Last summer the eyes of the world were firmly fixed on Great Britain as hosts of the London 2012 Olympics. Guaranteeing the smooth arrival and departure of an additional five million visitors to the UK was of paramount importance under such an intense spotlight.

The Olympics presented NATS with an unprecedented challenge and our people responded brilliantly.

Getting fit for the Olympics required us to implement a new airspace design, make changes to operational methods and deal with the increased capacity safely, at the same time as facilitating the biggest airborne security operation in the UK since World War II. The main demand was expected to be focused around London and the Olympic Park, but there were another 30 venues across the UK.

With 150 Heads of State flights, 14,000 athletes, 20,000 media personnel and 70,000 overseas ‘Games family’ due to descend, the smooth and efficient flow of air traffic was vital.

Getting started

Just like the athletes themselves, our preparations for London 2012 began well in advance. We attended our initial meetings back in 2009 in order to build a picture of the challenge ahead.
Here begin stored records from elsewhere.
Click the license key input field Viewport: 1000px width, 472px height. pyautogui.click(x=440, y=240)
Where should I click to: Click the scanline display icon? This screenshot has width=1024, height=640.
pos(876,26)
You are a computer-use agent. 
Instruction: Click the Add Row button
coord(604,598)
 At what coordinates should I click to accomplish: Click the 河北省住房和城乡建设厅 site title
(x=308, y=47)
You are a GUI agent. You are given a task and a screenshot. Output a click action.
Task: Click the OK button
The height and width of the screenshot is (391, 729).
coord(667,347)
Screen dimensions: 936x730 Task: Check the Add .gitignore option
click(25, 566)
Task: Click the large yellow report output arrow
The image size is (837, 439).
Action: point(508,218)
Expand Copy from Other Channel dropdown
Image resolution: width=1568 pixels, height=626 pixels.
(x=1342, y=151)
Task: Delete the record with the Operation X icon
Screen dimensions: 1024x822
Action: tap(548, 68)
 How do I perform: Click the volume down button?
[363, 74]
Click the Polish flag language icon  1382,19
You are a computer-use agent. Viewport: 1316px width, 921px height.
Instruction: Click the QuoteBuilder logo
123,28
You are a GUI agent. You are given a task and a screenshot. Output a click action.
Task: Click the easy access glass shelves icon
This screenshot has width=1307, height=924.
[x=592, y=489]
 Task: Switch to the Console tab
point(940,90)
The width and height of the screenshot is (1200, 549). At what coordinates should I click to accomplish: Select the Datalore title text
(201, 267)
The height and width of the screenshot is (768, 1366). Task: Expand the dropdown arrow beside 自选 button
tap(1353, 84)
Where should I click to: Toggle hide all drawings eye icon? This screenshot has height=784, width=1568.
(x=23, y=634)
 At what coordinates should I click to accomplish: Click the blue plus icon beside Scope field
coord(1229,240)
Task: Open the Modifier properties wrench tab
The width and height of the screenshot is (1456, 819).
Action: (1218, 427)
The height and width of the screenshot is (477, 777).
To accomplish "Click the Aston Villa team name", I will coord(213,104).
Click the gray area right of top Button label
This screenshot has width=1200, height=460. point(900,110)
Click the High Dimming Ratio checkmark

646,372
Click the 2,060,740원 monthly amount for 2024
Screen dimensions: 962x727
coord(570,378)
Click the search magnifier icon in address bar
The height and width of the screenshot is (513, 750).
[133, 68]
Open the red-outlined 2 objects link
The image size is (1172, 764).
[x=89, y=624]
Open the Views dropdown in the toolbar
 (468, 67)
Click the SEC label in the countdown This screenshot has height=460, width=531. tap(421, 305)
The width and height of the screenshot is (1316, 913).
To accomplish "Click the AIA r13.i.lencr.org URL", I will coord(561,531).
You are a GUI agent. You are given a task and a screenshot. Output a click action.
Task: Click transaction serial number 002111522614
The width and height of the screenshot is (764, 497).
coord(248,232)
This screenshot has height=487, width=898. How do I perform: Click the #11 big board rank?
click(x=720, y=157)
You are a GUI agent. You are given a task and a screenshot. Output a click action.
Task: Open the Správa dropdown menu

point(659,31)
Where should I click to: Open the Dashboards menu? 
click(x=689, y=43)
Temporary controlled airspace was introduced to improve the flow of traffic. This included the introduction of a number of new holds and routes to accommodate additional traffic to regional airfields. The UK Government also introduced security restrictions which saw the arrival of prohibited and restricted zones of airspace over large areas of London and the South East throughout the Olympics.  All these changes required training 400 of our controllers in new procedures.

All systems go

One of NATS’ biggest responsibilities was to create a dedicated Olympics Airspace Management Cell at our Swanwick Centre. This was manned by military personnel and was responsible for supporting the airspace restrictions around the Olympic stadiums. Military controllers provided air traffic services outside controlled airspace within the restricted zone, as well as providing 24-hour security surveillance.

A runway slot reservation system was established to ensure that all aircraft using controlled airspace obtained an airport slot. Use of the system was mandatory for all arrivals and departures into the 40 airfields which fell within the Olympics area.

Throughout the whole Olympics, our communications centre was activated – conducting three telephone conferences a day when traffic was at its peak. An airfield status map was also made available on our customer website, providing up-to-date information on airfield diversion status across the UK and Western Europe. One of the biggest concerns for the airlines was the potential disruption from adverse weather or military activity. Despite several heavy thunderstorms and a number of military aircraft launches during the Olympics, everything ran smoothly and with minimal delay.

A team effort

From start to finish, there is virtually no one at NATS that wasn’t involved in the Olympics preparations in some way or another. From our airspace and procedure designers to our engineers and projects, from our training team and network management to our operations and support staff – it was a real team effort. Our people worked tirelessly to get us ready for the challenge and the operation was prepared perfectly for the starter’s gun!

NATS’ efforts didn’t go unrecognised. We received numerous compliments from our customers on the way we handled the event, and the information we provided them. This is just one of the comments we received:

“Given the huge amount of preparatory work undertaken by NATS over the recent years for the Olympics, it is a credit to those involved how well it has all gone.”

In the spirit of the Games, the whole NATS operation came together to make sure that NATS played our part in what was an extraordinarily successful Olympics. As Team GB reflects on its success and considers the legacy of the Olympics, NATS will do the same.